A vicar books into a hotel and says to the hotel clerk, "I hope the porn channel in my room is disabled?"

She says: "No sir, it's just regular porn. You sick bastard."

Saturday, October 11, 2008

No ma'am, no ma'am

An unusual moment in this election race: a candidate comes face to face on television with one of his own supporter's credulity and prejudice, in such a way that he can't let her stupidity pass. And the prejudice just happens to be one which the candidate's campaign has been encouraging, in this case, the racist lie that Obama is some conflated variety of Arab-Muslim-Terrorist.

At a rally in Minnesota on Friday, a woman told McCain: "I don't trust Obama. I have read about him and he's a... a... an Arab."

McCain shook his head and said, "No ma'am, no ma'am. He's a decent family man...[a] citizen that I just happen to have disagreements with on fundamental issues. That's what this campaign is all about."
As McCain shook his head, the woman said "No?" falteringly, as if relieved to be corrected about something she scarcely believed herself. Alternatively, her "No?" could be interpreted as her saying, "Oh, I just realized that in raising the Obama-Arab prejudice I've put you on the spot, and you're having to deny it."
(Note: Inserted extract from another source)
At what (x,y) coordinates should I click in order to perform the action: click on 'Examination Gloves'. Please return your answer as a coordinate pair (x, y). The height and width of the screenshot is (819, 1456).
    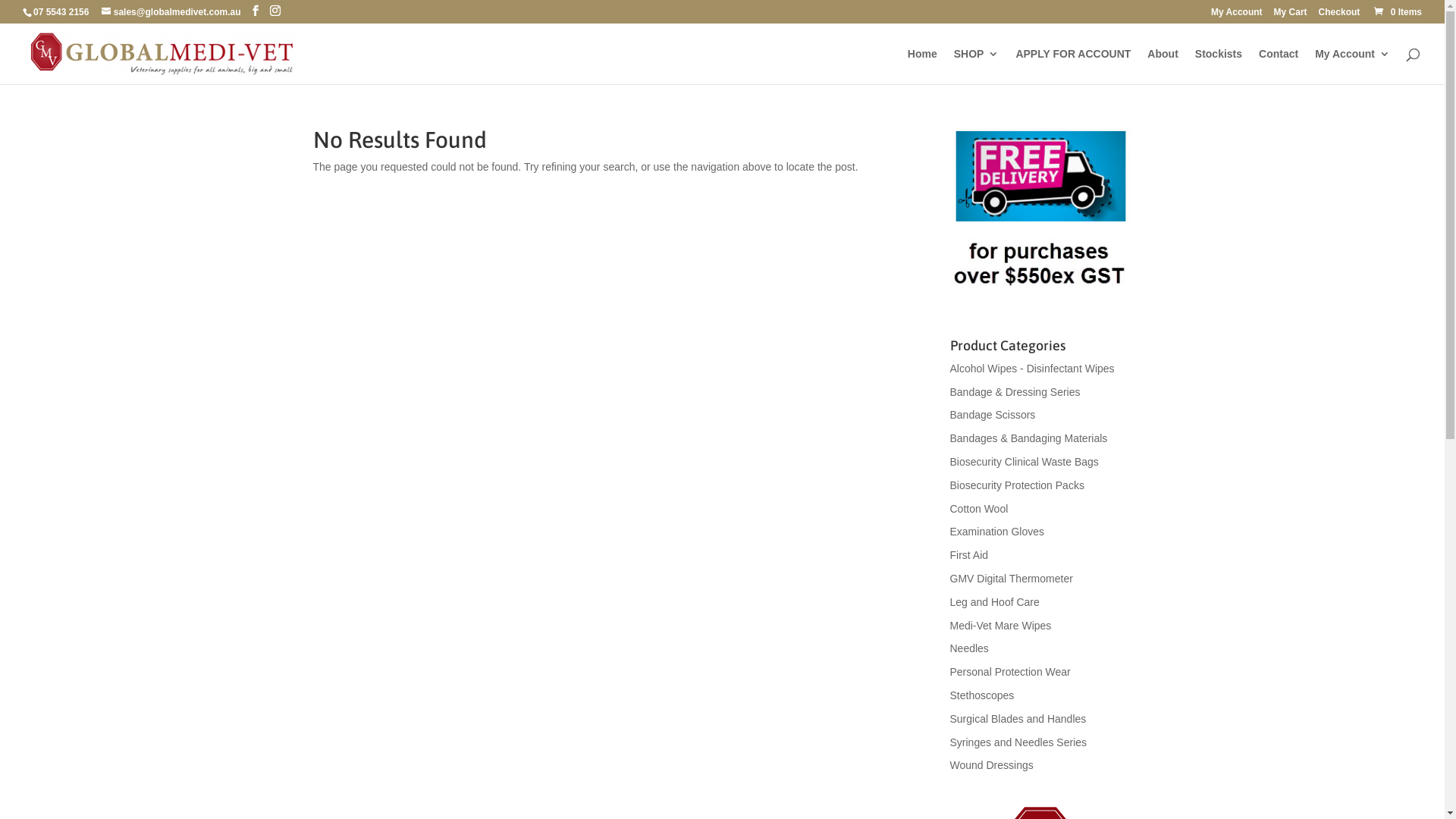
    Looking at the image, I should click on (996, 531).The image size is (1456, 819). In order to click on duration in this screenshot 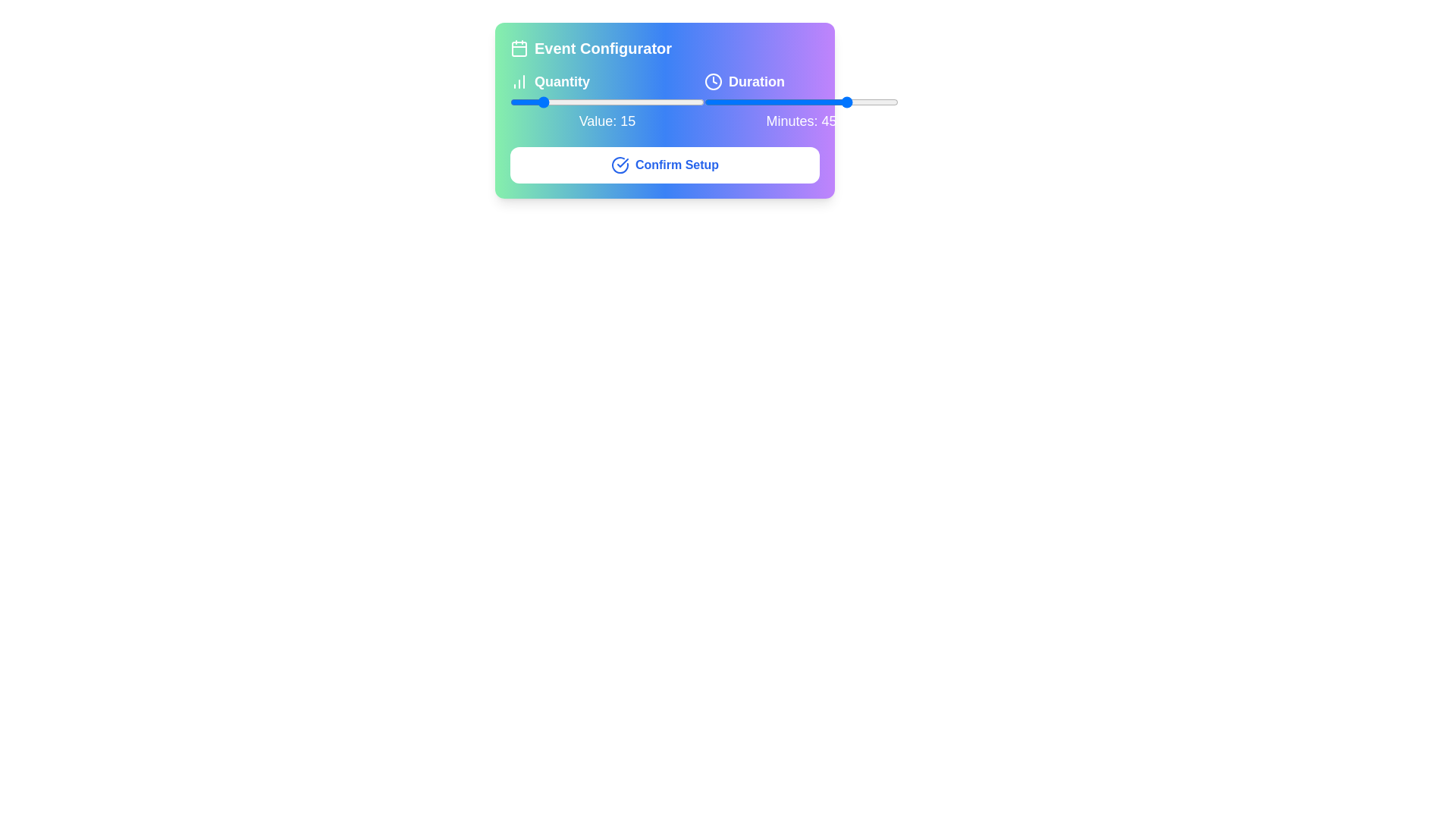, I will do `click(756, 102)`.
Well, at least he came right out and corrected her. But actually, he could have been much more emphatic.

As McCain said no, weakly meaning 'Obama is not an Arab or a Muslim,' the crowd, his own, booed at him.
Politicking for the (allegedly) most powerful job in the world has always been intoxicating, and brings out the best as well as the worst in candidates. But it seems that this race has driven McCain out of his mind.